While the Oracle of Bacon demonstrates that SQL can technically solve the same problem, it requires significantly more effort in both design and query complexity. Neo4j offers a more elegant and scalable solution for this graph-based problem.
Neo4j provides native graph storage and a query language (Cypher
) that’s optimized for path-finding. I saw this project as an opportunity to learn neo4j and to experiment with a graph database.
With Neo4j, the query to find the shortest path between two actors is as simple as:
MATCH path = shortestPath(
(a:Actor {name: 'Kevin Bacon'})-[:ACTED_IN*]-(b:Actor {name: 'Some Other Actor'})
)
RETURN path
This made it a natural choice for the core database.
Server Software
Python was chosen for its ecosystem and familiarity. Flask, in particular, is:
- Lightweight
- Easy to integrate with background scripts and custom crawlers
- Good enough for serving a simple API and UI
- I wanted to practice my python and flask skills
Service Implementation
The Baconometer is a simple web app with a single page and a single API endpoint. The API endpoint is a Flask route that takes two actor names as input and returns the shortest path between them.
I added scripts that enable bootstrapping the neo4j database from either IMDB or TMDB datasets.
I added system tests to validate the API endpoint.
Hosting and Deployment
Initially, I considered managed Neo4j services, but they were expensive and restrictive. I wanted full control over the database and filesystem, especially during debugging and import.
After evaluating AWS, GCP, and some PaaS platforms, I settled on Hetzner Cloud:
- Affordable (€4–10/month range)
- Root access
- Good hardware performance for the price
Hetzner was much more affordable than AWS and co.
Deployment Setup
The deployment architecture is minimal and simple:
- A single Ubuntu VM (Hetzner)
- System packages: Neo4j (via official APT repo), Python 3.12, pipenv
- Neo4j database files and CSVs mounted in
/var/lib/neo4j/import/
- Flask app served via gunicorn behind nginx.
- Flask app and neo4j managed via systemd services.

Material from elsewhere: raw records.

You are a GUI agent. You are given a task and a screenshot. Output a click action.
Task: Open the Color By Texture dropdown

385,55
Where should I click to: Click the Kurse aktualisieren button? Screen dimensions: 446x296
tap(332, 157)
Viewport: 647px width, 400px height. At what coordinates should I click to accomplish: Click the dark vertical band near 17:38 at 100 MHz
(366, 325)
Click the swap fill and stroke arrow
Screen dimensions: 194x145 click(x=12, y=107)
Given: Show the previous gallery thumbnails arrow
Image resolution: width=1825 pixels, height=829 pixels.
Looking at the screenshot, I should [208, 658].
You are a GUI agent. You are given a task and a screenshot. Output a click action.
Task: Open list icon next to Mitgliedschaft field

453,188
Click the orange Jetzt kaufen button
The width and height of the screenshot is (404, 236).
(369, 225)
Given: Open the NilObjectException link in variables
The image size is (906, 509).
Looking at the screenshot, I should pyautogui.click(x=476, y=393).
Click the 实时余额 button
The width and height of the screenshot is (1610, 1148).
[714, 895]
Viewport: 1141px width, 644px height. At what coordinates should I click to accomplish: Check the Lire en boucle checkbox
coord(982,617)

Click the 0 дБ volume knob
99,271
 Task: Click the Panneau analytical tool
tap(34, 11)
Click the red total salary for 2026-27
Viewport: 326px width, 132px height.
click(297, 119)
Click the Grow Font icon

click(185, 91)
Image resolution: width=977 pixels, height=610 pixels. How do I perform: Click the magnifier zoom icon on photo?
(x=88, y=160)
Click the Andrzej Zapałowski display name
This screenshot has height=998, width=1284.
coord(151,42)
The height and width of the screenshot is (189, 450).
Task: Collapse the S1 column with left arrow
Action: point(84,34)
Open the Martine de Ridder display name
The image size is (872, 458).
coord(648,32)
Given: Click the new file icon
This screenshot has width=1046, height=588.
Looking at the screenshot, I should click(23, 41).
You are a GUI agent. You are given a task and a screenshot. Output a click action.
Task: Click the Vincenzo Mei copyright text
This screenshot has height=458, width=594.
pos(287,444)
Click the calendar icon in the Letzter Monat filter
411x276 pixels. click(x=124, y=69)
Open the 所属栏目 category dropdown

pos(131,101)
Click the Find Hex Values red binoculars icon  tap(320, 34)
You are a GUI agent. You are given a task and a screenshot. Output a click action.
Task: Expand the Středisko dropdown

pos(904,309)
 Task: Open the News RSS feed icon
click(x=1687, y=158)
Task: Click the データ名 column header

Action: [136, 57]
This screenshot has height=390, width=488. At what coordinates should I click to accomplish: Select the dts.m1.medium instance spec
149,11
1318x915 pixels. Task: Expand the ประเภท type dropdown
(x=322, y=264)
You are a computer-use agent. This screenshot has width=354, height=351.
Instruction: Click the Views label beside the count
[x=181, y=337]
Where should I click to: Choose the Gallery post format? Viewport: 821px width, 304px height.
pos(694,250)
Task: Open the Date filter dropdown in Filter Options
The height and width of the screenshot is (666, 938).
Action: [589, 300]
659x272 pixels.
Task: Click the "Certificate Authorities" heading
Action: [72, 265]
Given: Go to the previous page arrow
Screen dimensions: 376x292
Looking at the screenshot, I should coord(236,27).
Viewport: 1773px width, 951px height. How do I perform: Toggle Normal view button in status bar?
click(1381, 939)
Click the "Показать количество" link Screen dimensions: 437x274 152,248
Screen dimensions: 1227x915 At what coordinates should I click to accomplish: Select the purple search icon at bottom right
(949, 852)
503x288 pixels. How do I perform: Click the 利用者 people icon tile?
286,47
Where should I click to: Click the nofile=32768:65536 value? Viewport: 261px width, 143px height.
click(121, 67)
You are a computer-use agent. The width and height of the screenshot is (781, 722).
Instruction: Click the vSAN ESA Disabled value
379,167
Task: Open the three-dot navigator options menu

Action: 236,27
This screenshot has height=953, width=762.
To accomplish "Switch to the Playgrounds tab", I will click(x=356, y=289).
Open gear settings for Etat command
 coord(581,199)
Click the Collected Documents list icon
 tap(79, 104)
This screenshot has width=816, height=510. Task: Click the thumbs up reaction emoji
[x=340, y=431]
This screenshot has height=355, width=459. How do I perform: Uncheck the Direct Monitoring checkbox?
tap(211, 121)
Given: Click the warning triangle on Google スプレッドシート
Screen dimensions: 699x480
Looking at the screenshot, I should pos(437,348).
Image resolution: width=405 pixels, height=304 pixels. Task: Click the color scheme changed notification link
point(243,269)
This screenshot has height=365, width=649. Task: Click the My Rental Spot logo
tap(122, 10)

- Neo4j accessed over Bolt (neo4j://localhost:7687)
Deployment steps were handled via a small Bash script and manual provisioning for now. Future improvements could include:
- Dockerizing the whole deployment stack
- CI/CD hooks for auto-deploy
Conclusion
The Baconometer is a great example of choosing the right tool for the problem. Graphs are a natural fit, and Neo4j’s expressiveness made the core logic simple. Flask and Python provided a productive backend environment, and Hetzner offered low-cost flexibility for deployment.
This project demonstrates that you can leverage neo4j to provide a performant and scalable solution for a graph problem in a reasonable time frame (this project was completed in a couple of weeks).
I am excited to think about what other problems neo4j can be targetted at.